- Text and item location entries
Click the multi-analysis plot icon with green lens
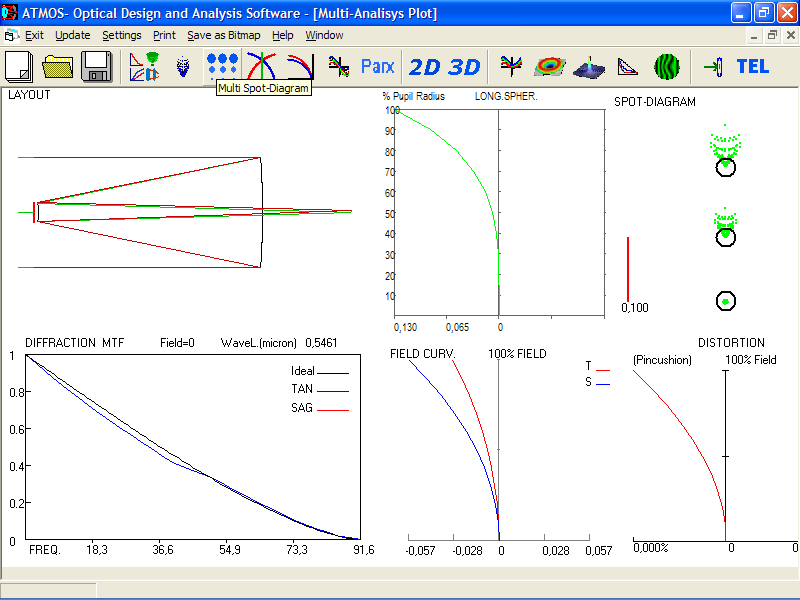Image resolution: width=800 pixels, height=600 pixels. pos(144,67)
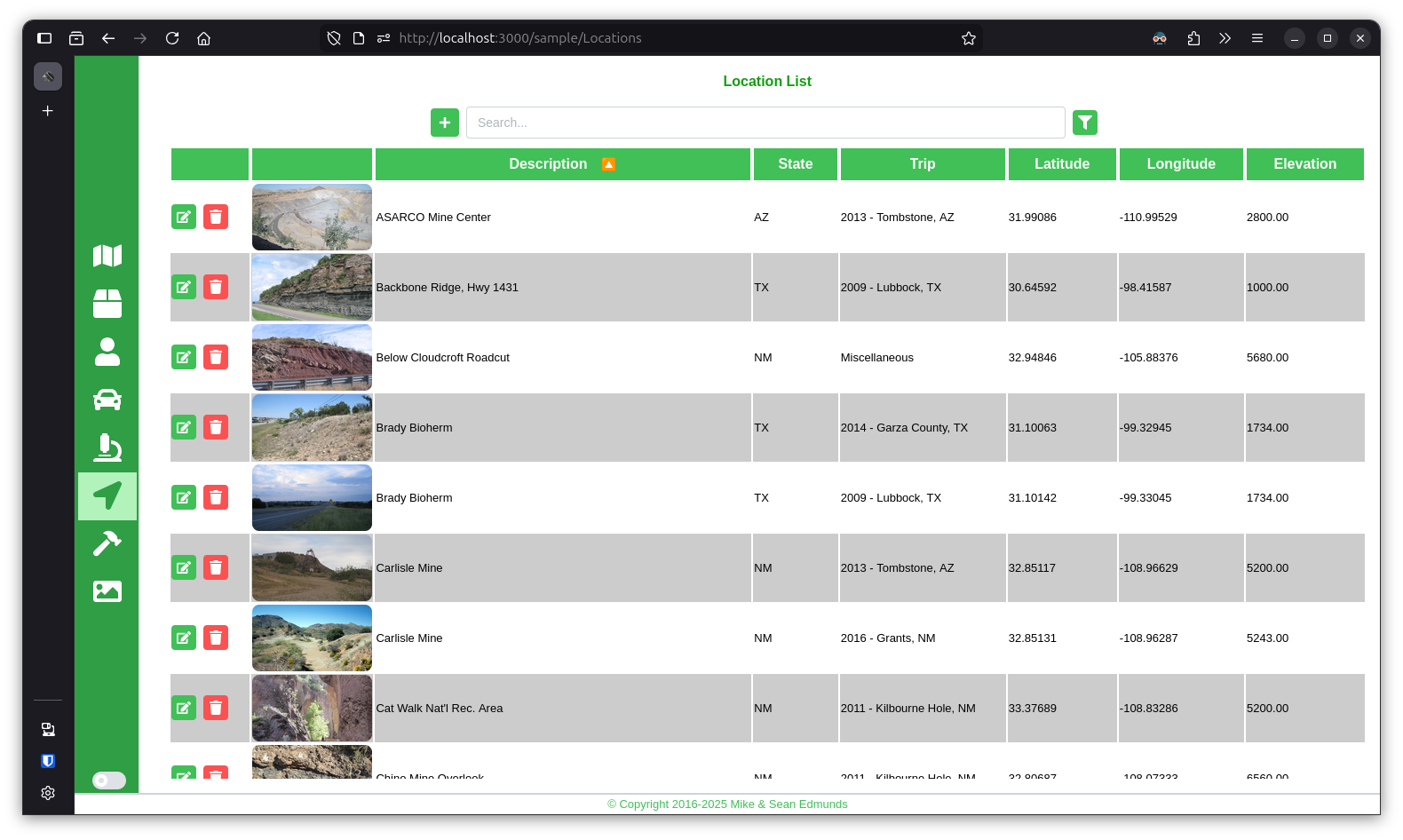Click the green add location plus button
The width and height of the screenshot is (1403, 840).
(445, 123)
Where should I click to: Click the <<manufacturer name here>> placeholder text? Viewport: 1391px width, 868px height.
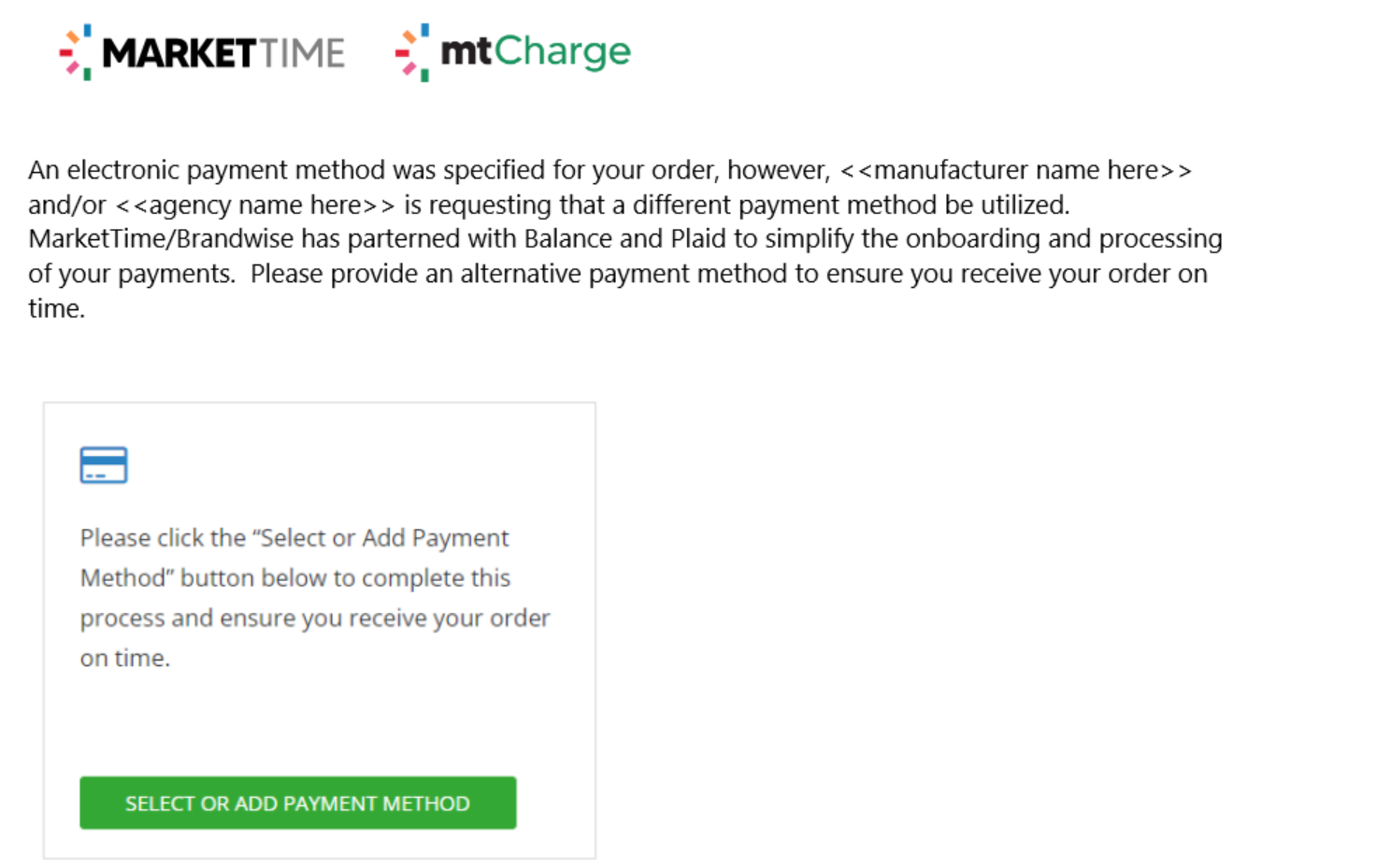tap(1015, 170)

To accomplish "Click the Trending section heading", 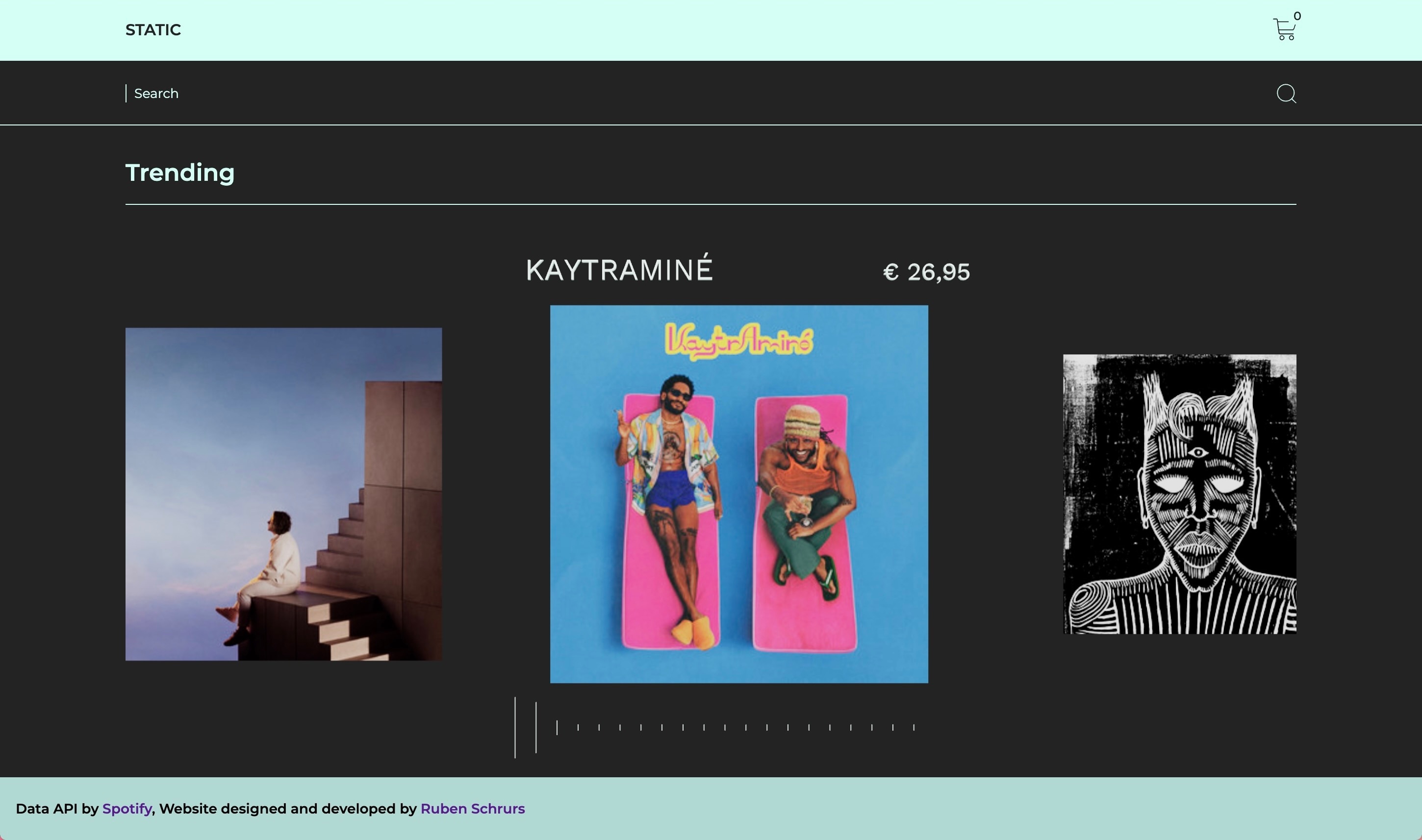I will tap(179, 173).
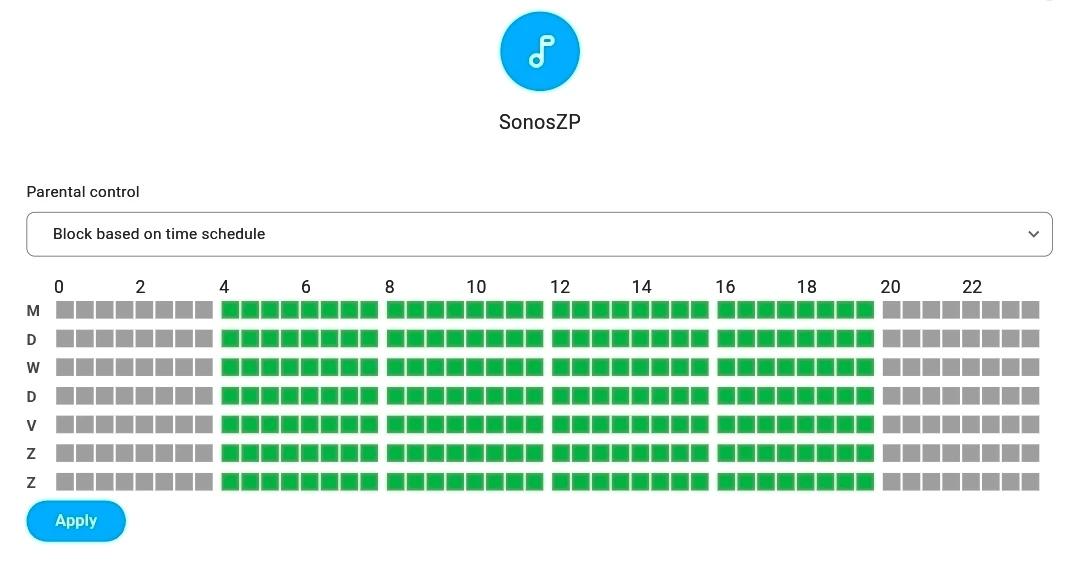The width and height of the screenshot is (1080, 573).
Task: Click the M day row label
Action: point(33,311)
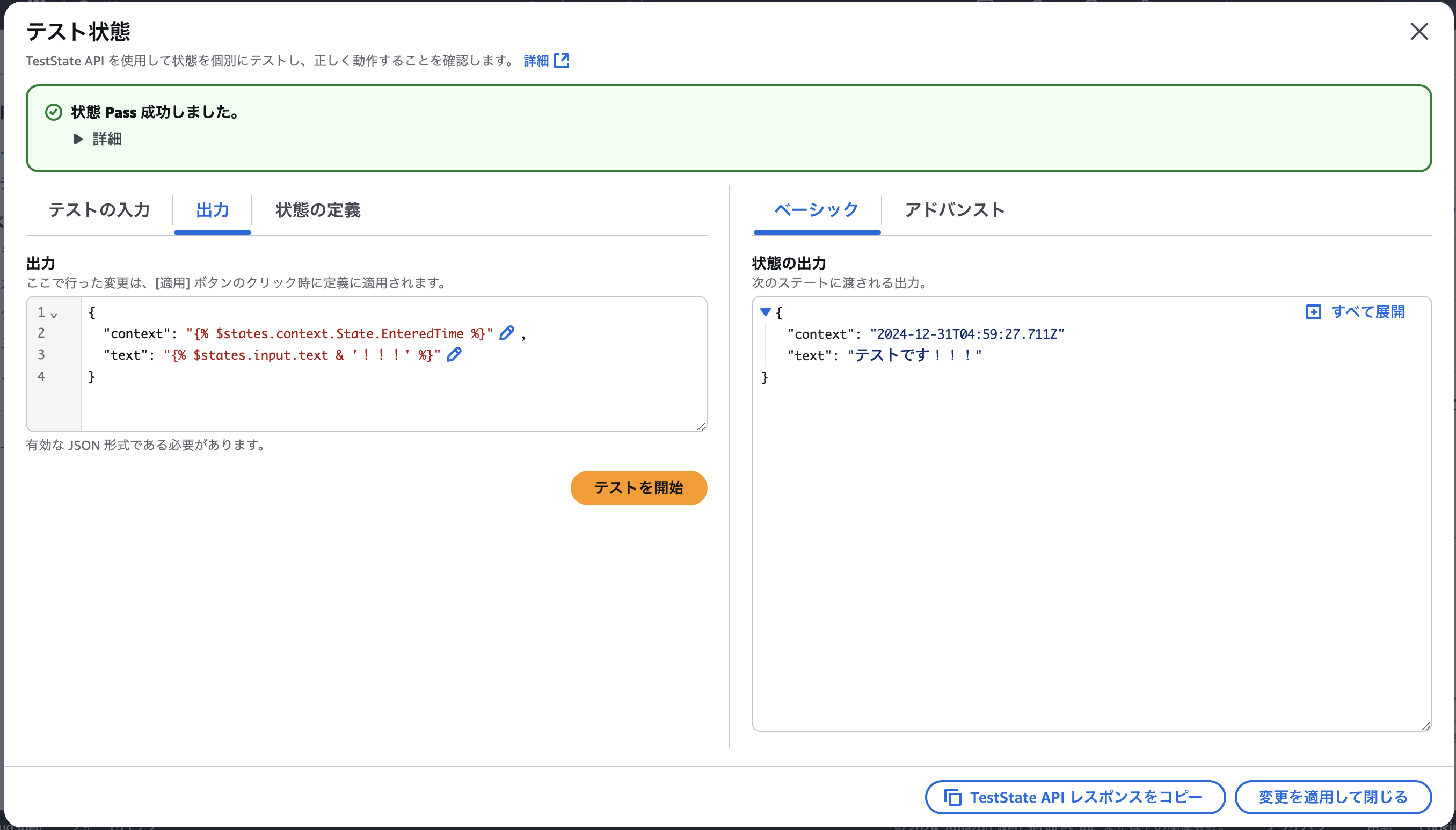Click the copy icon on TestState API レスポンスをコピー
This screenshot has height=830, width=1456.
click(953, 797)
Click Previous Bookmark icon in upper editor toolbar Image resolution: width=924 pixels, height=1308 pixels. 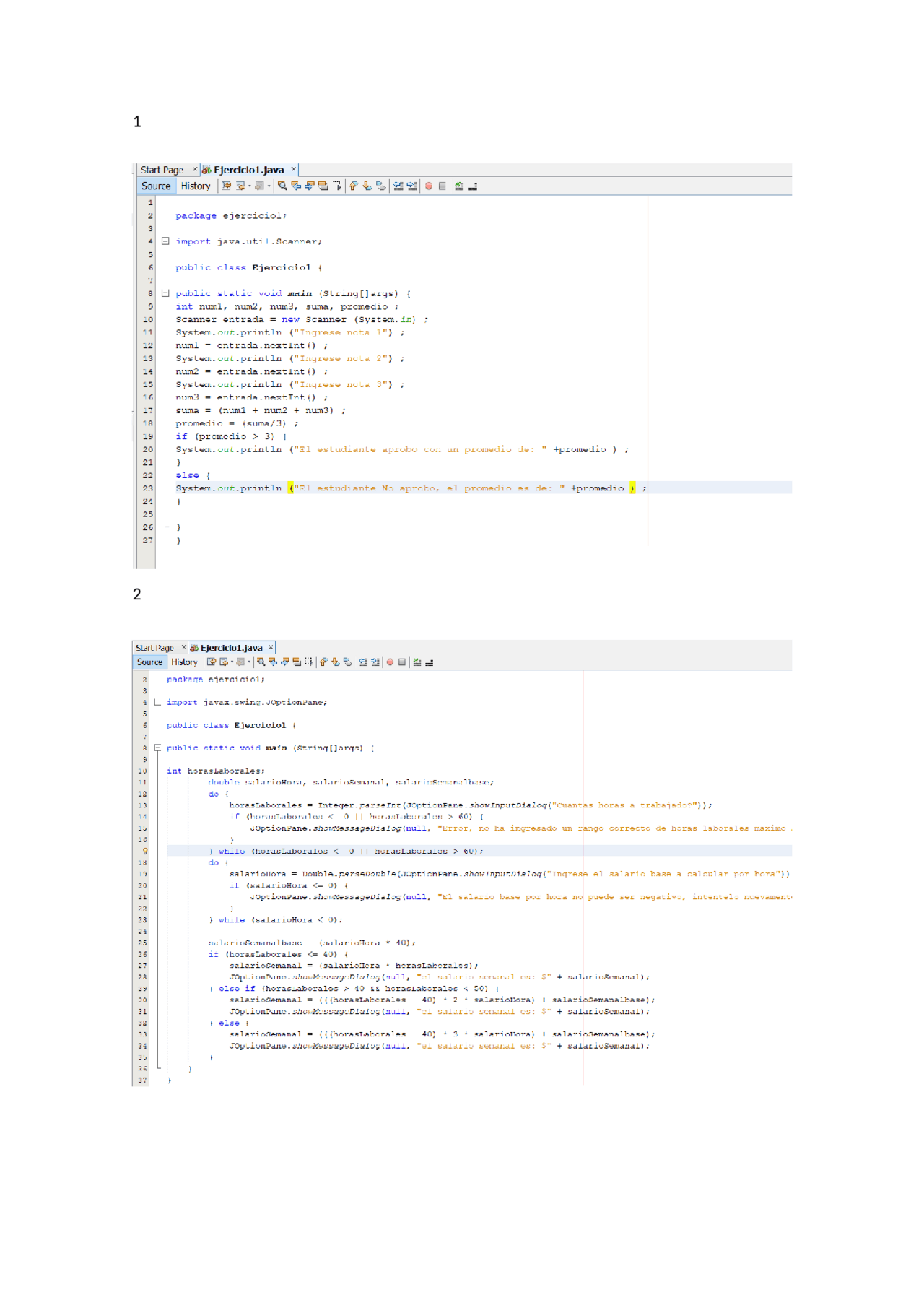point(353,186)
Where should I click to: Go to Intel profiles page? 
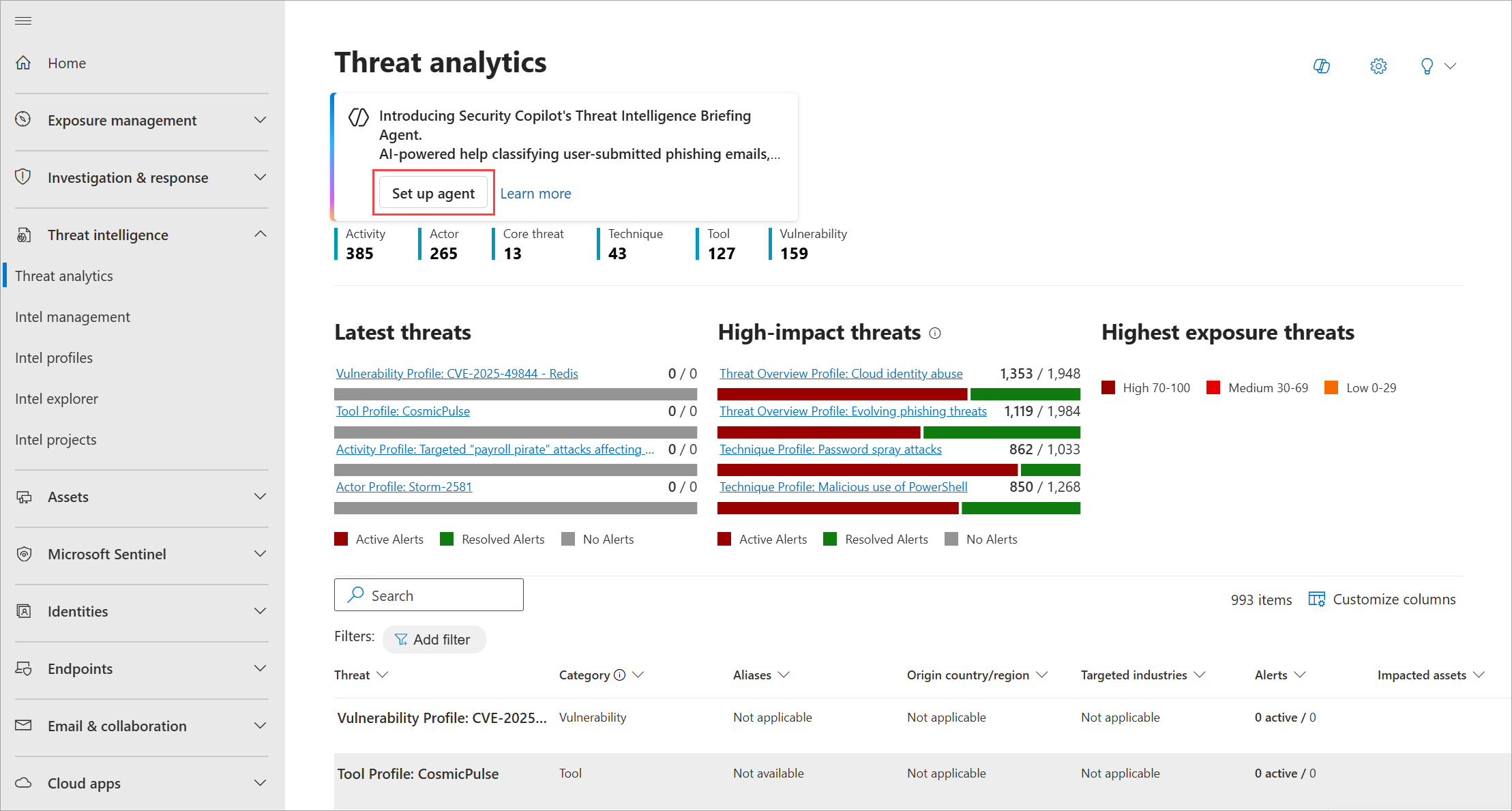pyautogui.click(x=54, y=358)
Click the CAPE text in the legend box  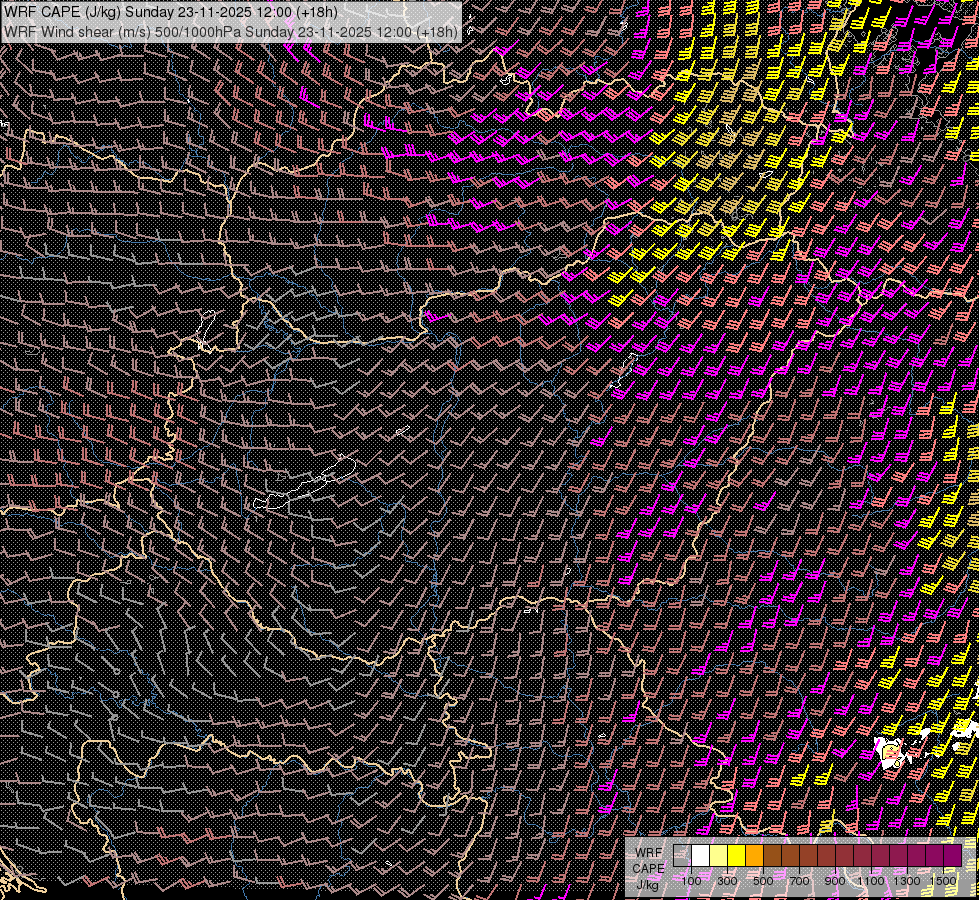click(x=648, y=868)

- Exercise aim
Please reproduce the material word for word, starting at its first line and stopping after the line that contains "tap(1015, 170)". Leave out the pictures.

- Response to this task
Click the multi-analysis plot icon with green lens
Image resolution: width=800 pixels, height=600 pixels. pos(144,67)
Click the green add location plus button
The width and height of the screenshot is (1403, 840).
(445, 123)
Where should I click to: Click the <<manufacturer name here>> placeholder text? Viewport: 1391px width, 868px height.
tap(1015, 170)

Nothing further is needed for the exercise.